As evidenced by the length of this summary on qualified small business stock, the subject matter is complex. You may never have QSBS, and if you do, you may not be fortunate enough to qualify more than once. Strongly consider engaging a personal team of tax and financial advisors to help guide you through the process.

Darrow Wealth Management is a financial fiduciary and fee-only registered investment advisor. We specialize in financial planning for an IPO, acquisition, or sale of a private business. By now you know we don’t provide legal or tax advice, but we do help clients build a team of tax/legal specialists to tackle issues around company stock. Through ongoing financial advice and asset management, we aim to help our clients make the most of a sudden wealth event.

 

Footnotes

¹ Property contributed to the corporation is based on the fair market value when contributed. Certain related subsidiaries (controlled group) will count towards the $50M minimum. There are other considerations to discuss with your CPA and/or tax attorney.
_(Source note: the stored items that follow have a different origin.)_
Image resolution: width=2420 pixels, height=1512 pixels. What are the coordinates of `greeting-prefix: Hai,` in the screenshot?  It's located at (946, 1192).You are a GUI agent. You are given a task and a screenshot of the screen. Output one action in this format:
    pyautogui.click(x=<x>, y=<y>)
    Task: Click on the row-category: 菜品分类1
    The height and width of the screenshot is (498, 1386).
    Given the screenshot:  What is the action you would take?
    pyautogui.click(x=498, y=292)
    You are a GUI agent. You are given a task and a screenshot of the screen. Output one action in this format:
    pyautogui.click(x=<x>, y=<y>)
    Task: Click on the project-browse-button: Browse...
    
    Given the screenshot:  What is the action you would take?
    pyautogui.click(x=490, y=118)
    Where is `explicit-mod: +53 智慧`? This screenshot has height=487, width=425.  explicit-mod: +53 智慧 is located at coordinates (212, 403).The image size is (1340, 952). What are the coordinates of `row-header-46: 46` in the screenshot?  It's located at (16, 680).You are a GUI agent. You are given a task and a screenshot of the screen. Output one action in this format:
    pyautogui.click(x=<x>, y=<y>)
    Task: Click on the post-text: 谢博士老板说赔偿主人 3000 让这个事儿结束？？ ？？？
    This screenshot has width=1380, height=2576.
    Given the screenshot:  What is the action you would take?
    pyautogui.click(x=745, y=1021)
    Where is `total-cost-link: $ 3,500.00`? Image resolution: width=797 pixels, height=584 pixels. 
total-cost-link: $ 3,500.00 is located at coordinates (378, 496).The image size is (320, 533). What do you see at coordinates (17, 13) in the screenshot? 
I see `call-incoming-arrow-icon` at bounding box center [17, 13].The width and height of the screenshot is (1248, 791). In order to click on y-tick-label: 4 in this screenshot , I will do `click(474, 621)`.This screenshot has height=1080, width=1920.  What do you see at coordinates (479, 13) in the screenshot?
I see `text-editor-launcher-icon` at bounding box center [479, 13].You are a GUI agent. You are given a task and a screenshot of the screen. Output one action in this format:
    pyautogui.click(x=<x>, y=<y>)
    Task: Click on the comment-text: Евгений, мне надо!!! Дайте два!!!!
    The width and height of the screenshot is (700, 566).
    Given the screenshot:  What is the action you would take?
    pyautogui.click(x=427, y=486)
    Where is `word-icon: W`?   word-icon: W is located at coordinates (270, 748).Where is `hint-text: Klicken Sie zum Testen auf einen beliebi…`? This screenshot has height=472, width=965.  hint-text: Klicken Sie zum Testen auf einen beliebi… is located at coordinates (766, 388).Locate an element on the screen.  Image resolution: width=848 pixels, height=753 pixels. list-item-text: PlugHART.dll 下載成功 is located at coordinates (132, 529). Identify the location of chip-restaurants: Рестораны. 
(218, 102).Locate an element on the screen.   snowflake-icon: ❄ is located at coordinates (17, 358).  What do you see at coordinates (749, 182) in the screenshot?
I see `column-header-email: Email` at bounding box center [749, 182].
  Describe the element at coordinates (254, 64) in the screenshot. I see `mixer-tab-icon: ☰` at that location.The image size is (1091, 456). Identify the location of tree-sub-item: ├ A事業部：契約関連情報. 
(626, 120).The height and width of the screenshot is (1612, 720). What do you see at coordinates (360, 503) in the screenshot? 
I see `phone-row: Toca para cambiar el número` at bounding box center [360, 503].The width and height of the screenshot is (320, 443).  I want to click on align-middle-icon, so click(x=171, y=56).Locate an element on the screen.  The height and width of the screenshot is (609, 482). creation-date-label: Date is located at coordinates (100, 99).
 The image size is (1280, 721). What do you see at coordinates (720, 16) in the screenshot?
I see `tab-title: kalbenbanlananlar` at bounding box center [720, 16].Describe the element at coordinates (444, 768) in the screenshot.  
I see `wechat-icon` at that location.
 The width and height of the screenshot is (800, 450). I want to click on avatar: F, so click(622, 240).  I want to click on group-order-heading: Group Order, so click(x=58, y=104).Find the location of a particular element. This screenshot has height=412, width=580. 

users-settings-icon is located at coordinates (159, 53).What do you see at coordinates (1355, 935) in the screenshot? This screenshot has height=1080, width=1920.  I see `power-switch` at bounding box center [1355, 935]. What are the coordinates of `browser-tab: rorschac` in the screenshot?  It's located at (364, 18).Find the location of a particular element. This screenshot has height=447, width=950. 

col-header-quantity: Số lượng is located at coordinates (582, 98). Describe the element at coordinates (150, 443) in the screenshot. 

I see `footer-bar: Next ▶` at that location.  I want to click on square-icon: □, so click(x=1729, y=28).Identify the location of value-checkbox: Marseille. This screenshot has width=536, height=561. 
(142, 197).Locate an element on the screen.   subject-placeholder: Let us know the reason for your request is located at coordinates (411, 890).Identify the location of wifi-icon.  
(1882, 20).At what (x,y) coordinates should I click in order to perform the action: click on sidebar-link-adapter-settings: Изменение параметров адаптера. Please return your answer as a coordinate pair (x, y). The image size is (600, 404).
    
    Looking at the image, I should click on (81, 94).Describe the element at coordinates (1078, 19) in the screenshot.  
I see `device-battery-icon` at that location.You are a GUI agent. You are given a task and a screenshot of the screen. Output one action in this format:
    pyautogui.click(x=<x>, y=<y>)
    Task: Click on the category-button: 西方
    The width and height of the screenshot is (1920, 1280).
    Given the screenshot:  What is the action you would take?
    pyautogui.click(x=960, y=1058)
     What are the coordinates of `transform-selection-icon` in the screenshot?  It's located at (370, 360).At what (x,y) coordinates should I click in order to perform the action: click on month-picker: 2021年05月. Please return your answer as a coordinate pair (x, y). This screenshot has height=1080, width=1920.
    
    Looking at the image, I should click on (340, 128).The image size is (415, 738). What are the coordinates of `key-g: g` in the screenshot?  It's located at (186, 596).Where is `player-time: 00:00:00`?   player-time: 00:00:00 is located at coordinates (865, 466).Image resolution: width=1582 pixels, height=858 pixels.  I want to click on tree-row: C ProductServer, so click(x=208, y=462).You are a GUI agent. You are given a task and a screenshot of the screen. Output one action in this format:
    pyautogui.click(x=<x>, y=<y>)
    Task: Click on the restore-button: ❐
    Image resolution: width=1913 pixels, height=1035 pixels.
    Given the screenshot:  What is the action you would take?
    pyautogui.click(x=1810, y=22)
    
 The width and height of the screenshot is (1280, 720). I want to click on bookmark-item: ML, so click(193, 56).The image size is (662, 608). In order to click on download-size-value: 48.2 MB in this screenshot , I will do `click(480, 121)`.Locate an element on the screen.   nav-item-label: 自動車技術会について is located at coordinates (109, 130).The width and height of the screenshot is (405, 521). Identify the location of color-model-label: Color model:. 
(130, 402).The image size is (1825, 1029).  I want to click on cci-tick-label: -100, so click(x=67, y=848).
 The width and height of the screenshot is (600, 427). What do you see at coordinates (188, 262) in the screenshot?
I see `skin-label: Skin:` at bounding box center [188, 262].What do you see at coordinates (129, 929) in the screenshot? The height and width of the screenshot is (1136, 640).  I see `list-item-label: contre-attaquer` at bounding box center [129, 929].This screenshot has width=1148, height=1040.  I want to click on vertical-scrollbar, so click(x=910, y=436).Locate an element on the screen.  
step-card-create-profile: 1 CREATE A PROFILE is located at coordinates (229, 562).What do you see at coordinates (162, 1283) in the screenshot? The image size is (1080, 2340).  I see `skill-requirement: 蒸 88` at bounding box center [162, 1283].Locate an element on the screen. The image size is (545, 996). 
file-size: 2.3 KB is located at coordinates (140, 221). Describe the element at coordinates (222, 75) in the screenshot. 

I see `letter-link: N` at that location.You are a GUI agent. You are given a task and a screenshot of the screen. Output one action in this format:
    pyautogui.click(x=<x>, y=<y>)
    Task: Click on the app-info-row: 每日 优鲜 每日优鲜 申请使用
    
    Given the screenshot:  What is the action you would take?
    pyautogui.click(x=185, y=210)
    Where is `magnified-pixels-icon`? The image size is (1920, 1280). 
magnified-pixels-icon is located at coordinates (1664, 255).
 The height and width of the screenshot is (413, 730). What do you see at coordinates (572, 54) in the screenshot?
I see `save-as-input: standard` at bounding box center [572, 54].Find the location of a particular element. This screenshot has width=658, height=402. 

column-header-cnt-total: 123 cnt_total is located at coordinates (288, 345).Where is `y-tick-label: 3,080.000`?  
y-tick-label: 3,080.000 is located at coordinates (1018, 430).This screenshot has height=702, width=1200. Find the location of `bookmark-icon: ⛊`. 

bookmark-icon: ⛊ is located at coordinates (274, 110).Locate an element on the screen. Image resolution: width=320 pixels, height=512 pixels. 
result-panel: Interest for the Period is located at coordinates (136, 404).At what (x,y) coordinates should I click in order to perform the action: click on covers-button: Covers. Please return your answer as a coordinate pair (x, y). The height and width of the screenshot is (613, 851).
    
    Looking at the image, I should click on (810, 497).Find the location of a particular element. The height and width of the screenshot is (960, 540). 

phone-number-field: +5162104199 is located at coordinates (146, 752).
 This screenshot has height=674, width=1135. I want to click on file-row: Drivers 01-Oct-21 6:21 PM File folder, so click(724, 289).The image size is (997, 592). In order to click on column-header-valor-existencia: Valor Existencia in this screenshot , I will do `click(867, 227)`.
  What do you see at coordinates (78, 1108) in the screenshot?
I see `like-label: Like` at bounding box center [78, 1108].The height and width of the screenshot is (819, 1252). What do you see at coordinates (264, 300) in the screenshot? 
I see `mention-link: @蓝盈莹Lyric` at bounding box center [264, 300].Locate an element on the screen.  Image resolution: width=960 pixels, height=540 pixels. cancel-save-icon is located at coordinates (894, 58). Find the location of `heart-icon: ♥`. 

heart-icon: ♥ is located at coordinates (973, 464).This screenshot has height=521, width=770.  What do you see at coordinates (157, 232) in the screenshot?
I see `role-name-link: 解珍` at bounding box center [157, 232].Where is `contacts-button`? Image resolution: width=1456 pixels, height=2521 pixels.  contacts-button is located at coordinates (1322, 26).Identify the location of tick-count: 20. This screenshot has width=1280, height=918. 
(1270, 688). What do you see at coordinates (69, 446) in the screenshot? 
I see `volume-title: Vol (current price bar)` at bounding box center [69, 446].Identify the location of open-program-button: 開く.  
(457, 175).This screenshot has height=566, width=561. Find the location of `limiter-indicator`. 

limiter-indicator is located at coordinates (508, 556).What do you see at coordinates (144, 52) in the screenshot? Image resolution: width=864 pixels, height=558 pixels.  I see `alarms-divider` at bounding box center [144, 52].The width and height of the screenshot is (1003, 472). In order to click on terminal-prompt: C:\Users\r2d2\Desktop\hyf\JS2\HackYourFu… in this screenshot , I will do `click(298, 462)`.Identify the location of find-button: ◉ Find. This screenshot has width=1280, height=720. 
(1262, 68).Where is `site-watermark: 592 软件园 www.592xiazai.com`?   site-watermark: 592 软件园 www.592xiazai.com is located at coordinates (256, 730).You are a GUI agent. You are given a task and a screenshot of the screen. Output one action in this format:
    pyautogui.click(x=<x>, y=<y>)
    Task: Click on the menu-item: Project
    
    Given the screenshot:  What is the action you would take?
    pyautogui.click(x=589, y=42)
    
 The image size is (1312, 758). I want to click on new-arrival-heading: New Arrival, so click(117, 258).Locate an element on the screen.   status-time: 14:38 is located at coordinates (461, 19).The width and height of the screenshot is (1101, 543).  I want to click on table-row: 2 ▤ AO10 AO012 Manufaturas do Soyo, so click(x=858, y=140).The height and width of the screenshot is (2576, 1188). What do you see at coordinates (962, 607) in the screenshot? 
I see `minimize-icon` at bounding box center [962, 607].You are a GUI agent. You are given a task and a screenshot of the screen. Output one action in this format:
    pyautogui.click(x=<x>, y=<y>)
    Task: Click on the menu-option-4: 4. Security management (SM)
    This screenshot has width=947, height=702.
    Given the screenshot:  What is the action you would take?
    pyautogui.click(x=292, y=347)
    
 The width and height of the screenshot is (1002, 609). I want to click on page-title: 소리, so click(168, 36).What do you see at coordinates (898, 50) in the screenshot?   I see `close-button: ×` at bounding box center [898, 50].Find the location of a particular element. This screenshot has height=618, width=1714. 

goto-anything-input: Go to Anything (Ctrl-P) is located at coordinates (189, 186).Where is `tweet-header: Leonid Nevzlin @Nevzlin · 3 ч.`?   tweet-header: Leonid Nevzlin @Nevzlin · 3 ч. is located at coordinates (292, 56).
² There are some exceptions to this rule for QSBS acquired by gift, at death or as a distribution from a pass-through entity (partnerships, S corporations, regulated investment companies or common trust funds).

³ Consult a tax advisor as previously mentioned to discuss your situation. Calculating this is often tricky. Significant generally means an amount greater than 5% of the value of the stock. There are also certain purchases than may be disregarded including ‘de minimis’ redemptions.